Student services can make or break a program, especially an online program that involves less peer and professor interaction. Keep an eye out for advising or mentorships, tutoring, internship opportunities, career services, and alumni networking.
Frequently Asked Questions About Bachelor's in Nonprofit Management Programs
Is a bachelor's in nonprofit management worth it?
Yes. An online bachelor's in nonprofit management is often worth it, as graduates can pursue careers in the nonprofit sector, business, social services, and professional fundraising. Graduates of nonprofit management programs benefit from strong salary and growth potential. They can also work at mission-driven organizations that may prove both personally and financially rewarding in the long run.
What can I do with a bachelor's in nonprofit management?
Graduates with a bachelor's in nonprofit management can pursue careers in the nonprofit sector, business, fundraising, and social services. For example, bachelor's degree-holders may eventually earn positions as fundraising managers, who made a median annual salary of $118,430 in 2020, according to the BLS.

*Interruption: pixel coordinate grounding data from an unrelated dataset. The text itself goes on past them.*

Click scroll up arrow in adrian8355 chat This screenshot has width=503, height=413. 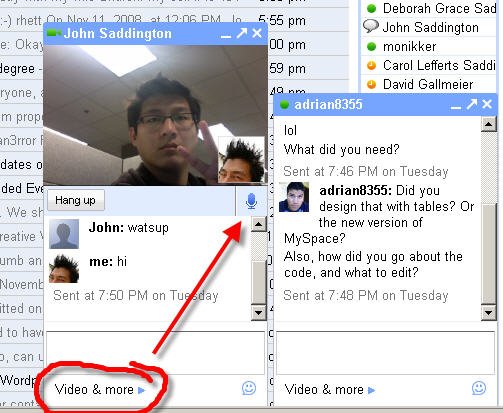coord(489,124)
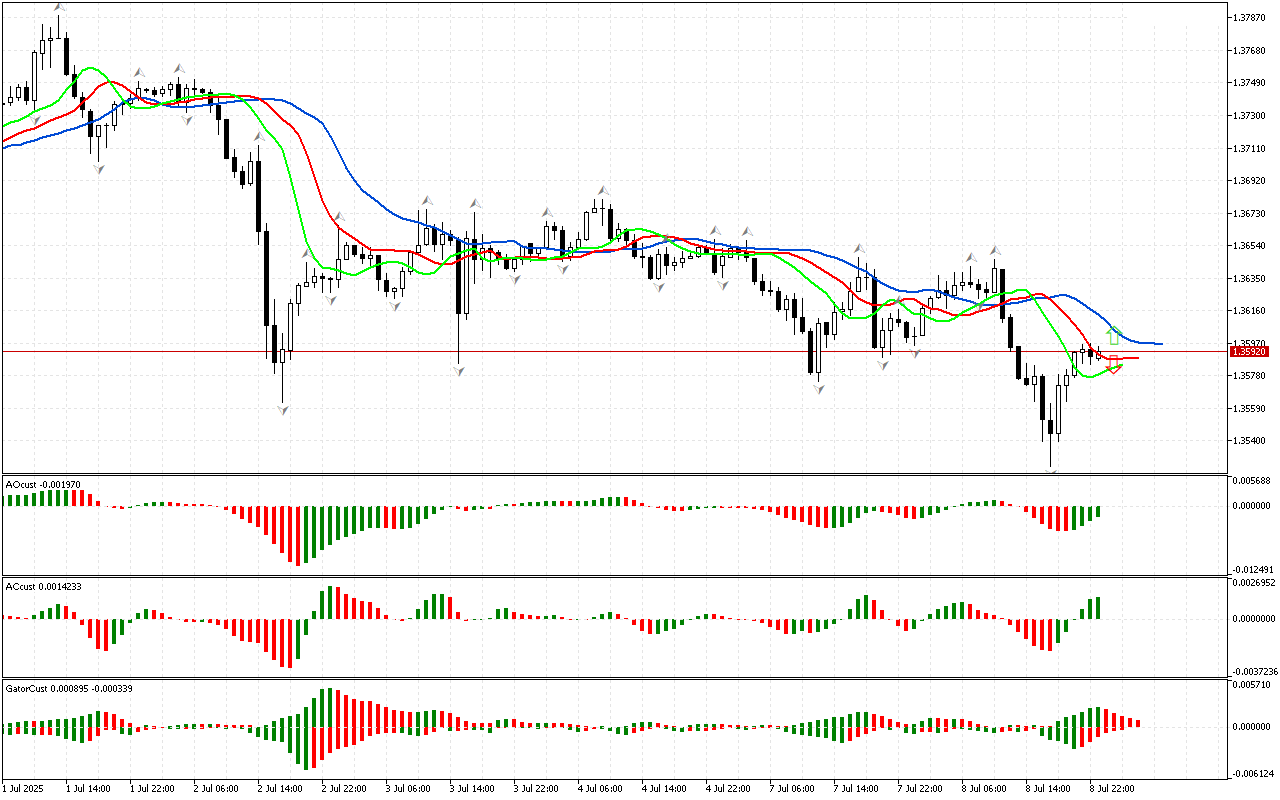1280x800 pixels.
Task: Click the 7 Jul 14:00 time axis label
Action: point(854,788)
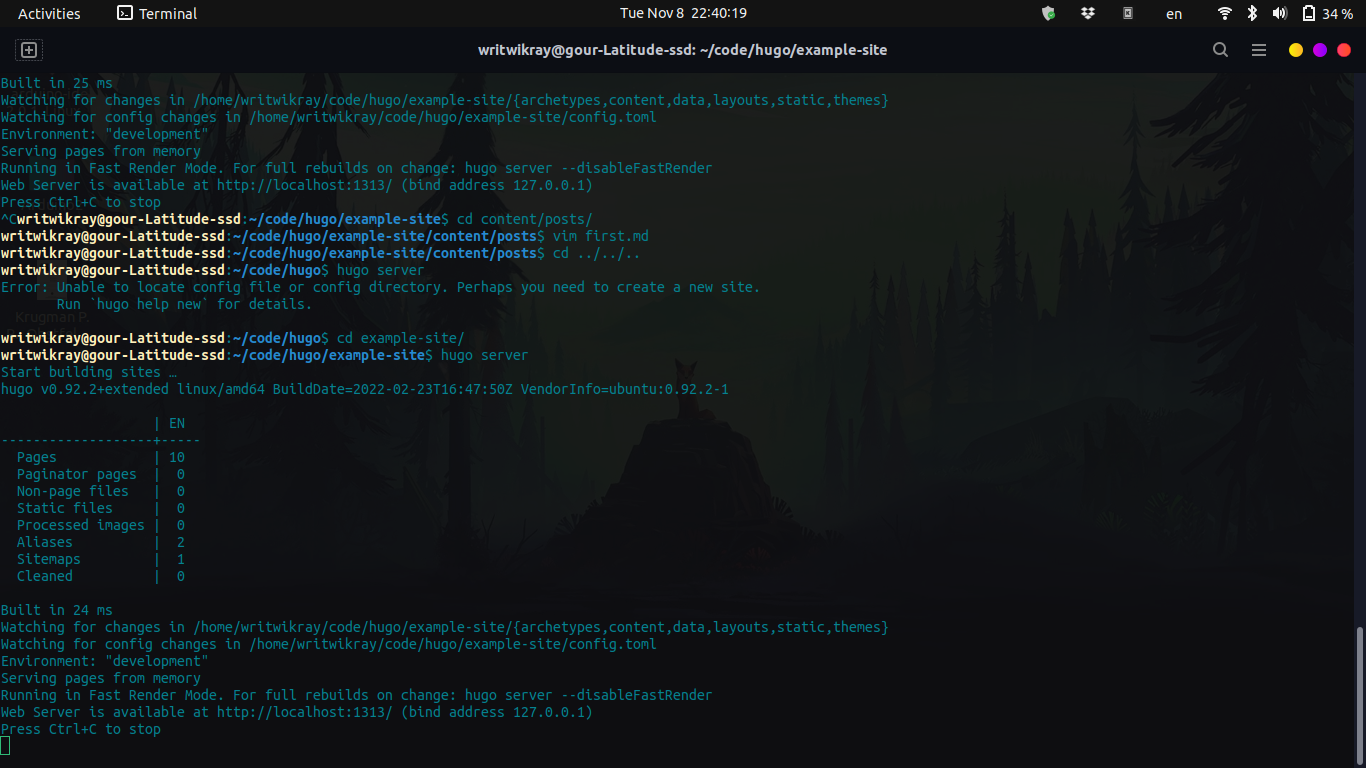Click the terminal cursor at the prompt

tap(7, 744)
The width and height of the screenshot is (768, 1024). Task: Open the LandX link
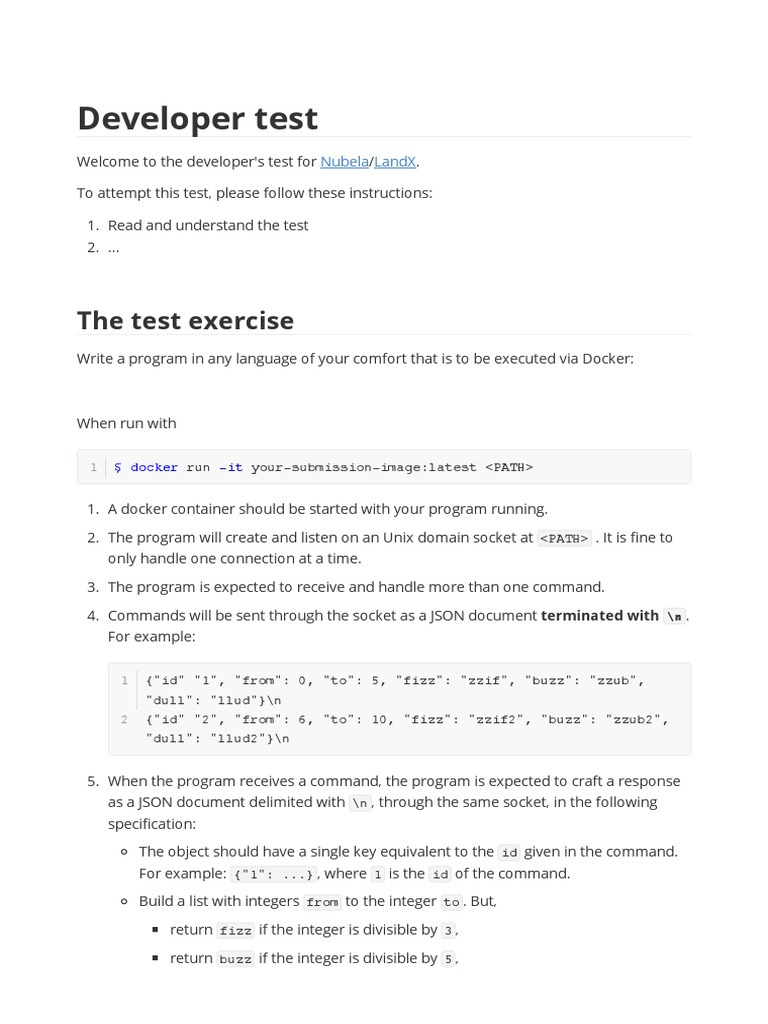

Are nonprofit management majors in high demand?
Yes. Nonprofit professionals are in high-demand at both the early-career and executive levels. Between 2020 and 2030, the BLS projects 15% job growth for social and community services managers and 17% job growth for social and human service assistants.
Keep in mind that more advanced positions often require experience in entry-level roles in the nonprofit sector. You may need to join a company at the entry level and earn promotions to advance your career. Some companies also prefer advanced degrees for managerial positions.
How much money can I make with a bachelor's in nonprofit management?
Program coordinators, who are entry-level nonprofit employees, earn an average annual salary of $44,710, according to PayScale data from October 2021. You can qualify for these positions with a bachelor's in nonprofit management.
With additional experience, you could become an executive director of a nonprofit. PayScale reports that these professionals earn an average annual salary of $67,990. Most positions that you can earn with a bachelor's in nonprofit management pay salaries that fall within this range. Keep in mind that salary potential depends on various factors, including location, title, industry, and experience.
What are the highest-paying jobs with a bachelor's in nonprofit management?
Graduates with a bachelor's in nonprofit management can likely make the most money by working as fundraising managers in the private sector. According to BLS data from May 2020, these professionals earn a median annual salary of $118,430. These positions may require additional education or significant experience in entry-level fundraising roles.